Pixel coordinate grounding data
====
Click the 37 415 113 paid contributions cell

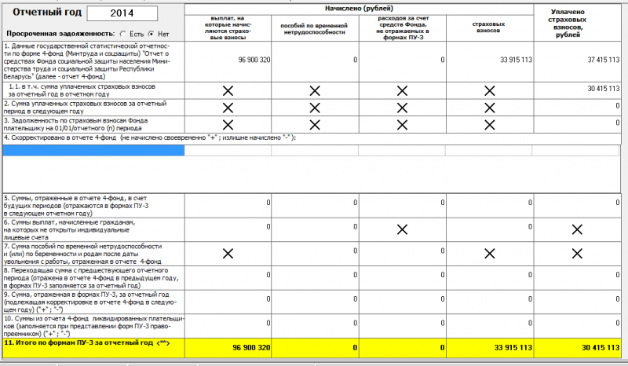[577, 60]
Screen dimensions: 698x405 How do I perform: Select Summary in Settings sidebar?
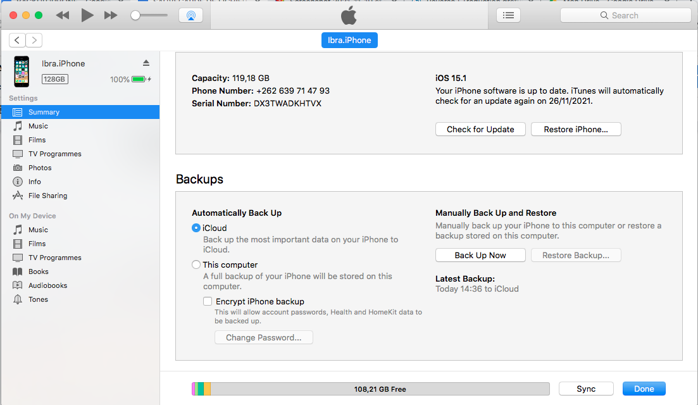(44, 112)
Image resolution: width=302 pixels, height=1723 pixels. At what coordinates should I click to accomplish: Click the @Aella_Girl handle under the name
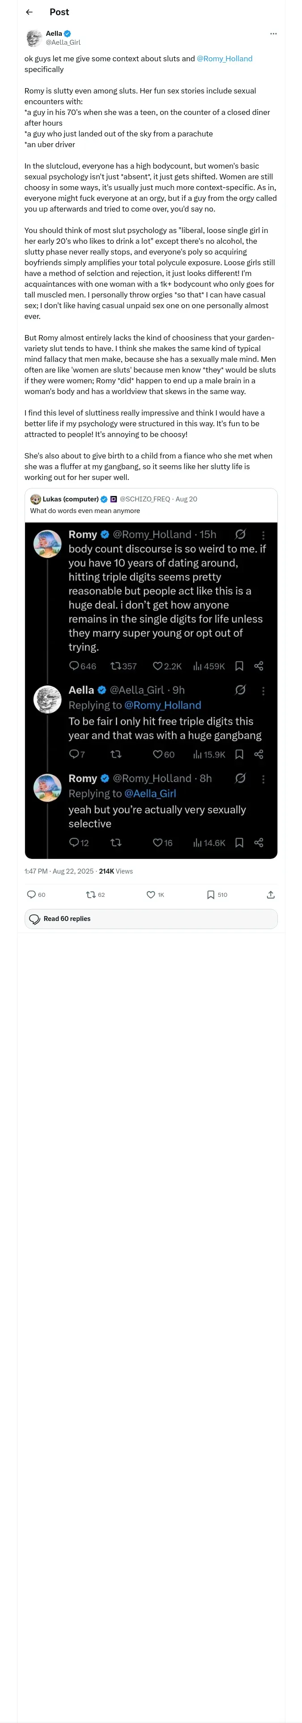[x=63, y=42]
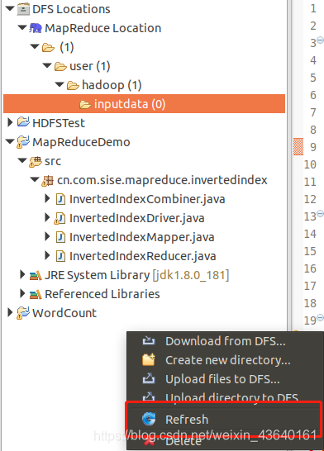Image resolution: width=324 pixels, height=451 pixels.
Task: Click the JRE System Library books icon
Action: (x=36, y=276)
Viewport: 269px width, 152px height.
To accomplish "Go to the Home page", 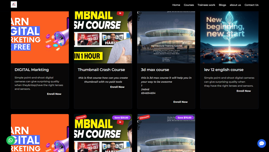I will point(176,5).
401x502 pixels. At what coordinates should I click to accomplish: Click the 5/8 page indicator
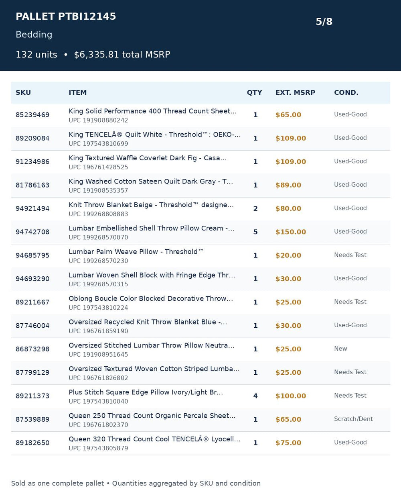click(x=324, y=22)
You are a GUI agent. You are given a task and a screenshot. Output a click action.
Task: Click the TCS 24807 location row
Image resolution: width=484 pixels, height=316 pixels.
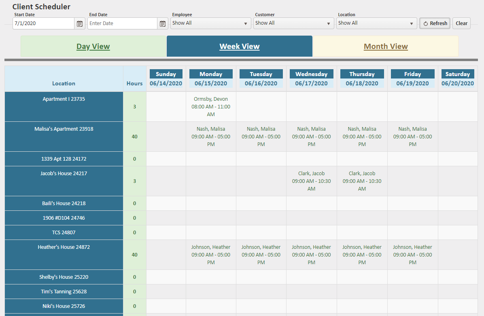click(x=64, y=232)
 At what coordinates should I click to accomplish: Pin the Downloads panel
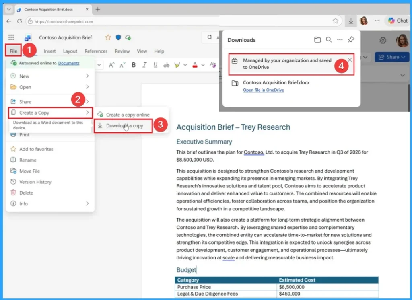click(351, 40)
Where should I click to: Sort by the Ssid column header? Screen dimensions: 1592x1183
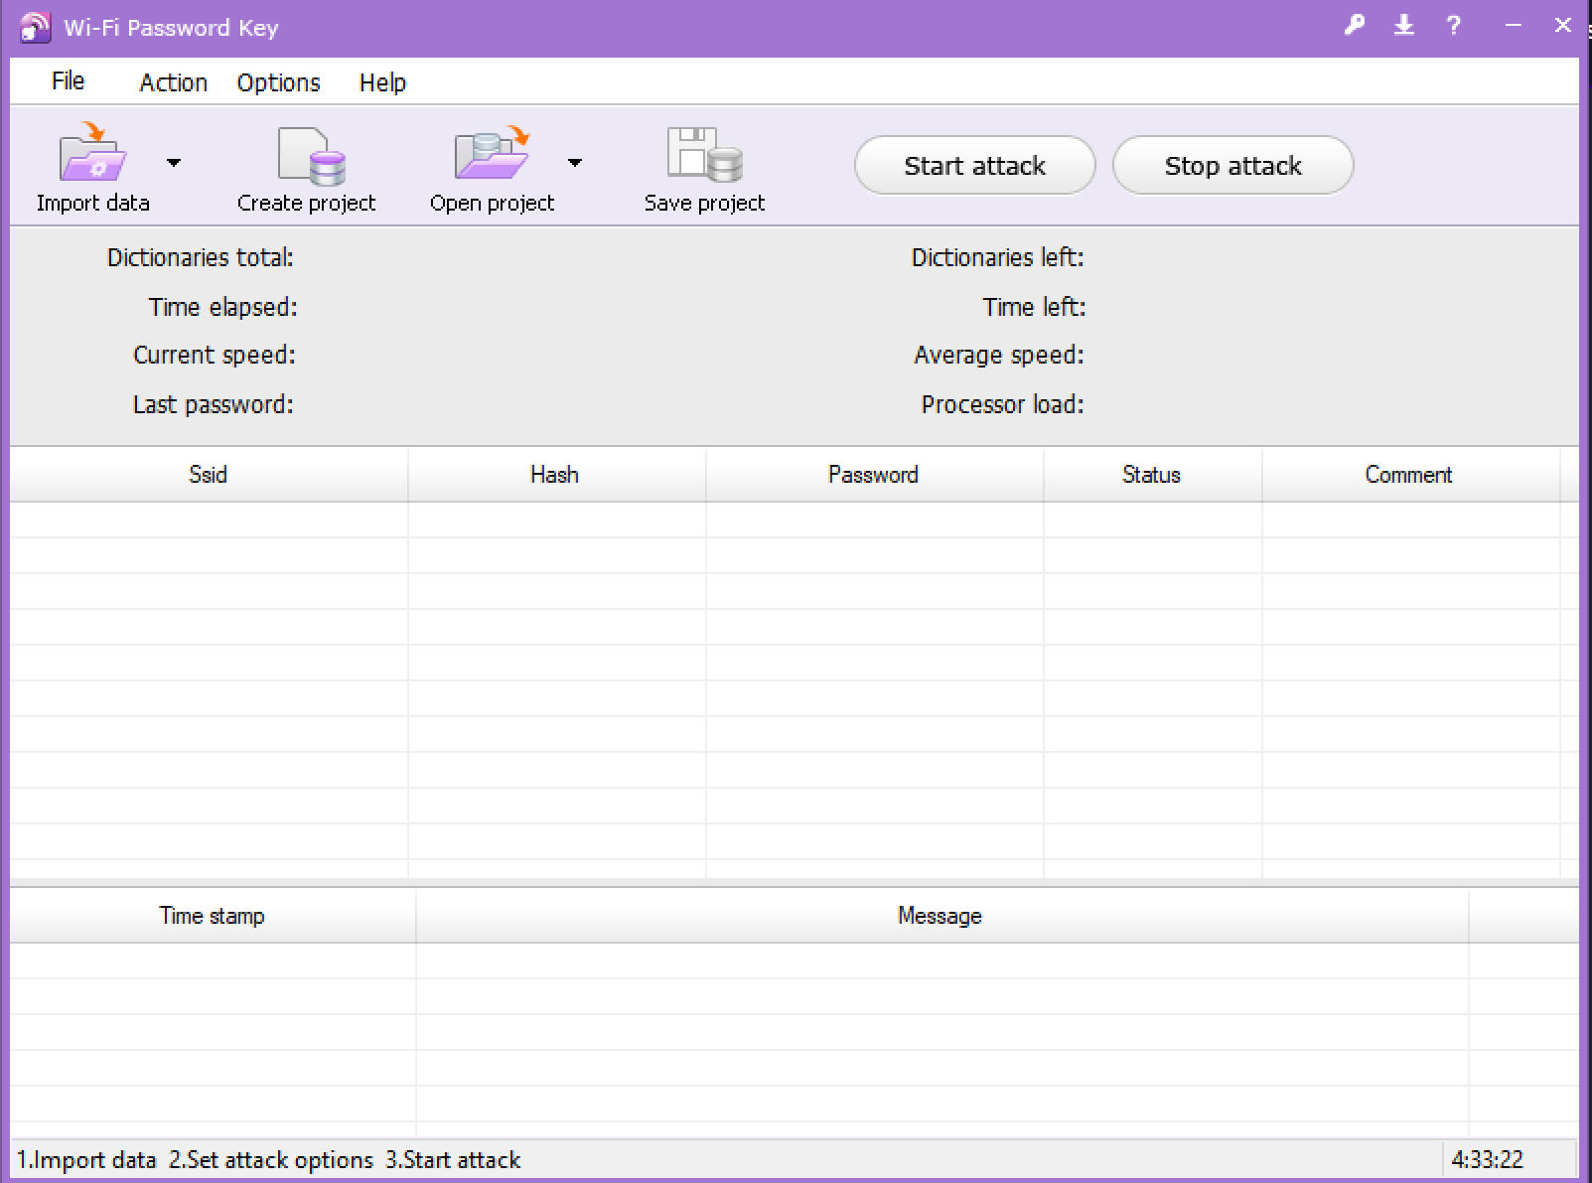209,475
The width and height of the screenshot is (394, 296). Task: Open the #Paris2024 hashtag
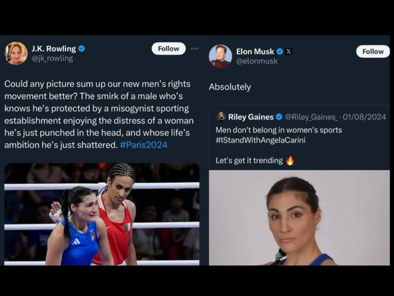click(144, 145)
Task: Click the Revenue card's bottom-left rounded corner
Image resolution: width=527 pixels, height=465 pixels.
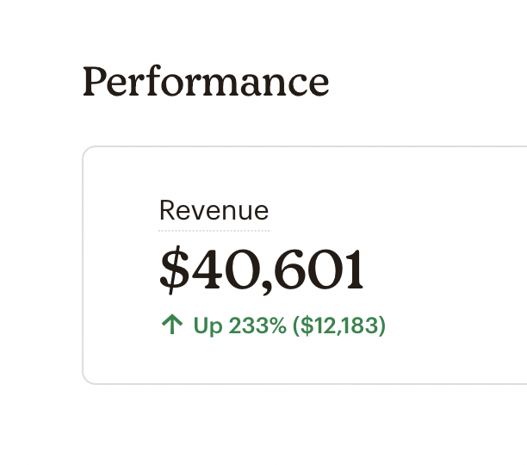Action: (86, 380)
====
> [What the task asks] I would like you to retype exactly the lines running from the one containing "Image resolution: width=484" to the last line of the entries, both included, leaving all pictures out.

> [Answer below]
Image resolution: width=484 pixels, height=316 pixels.
click(x=64, y=232)
 At what coordinates should I click to accomplish: Pin the Downloads panel
click(351, 40)
Where should I click to: Sort by the Ssid column header? Screen dimensions: 1592x1183
209,475
The width and height of the screenshot is (394, 296). Task: Open the #Paris2024 hashtag
click(144, 145)
Task: Click the Revenue card's bottom-left rounded corner
Image resolution: width=527 pixels, height=465 pixels.
Action: (86, 380)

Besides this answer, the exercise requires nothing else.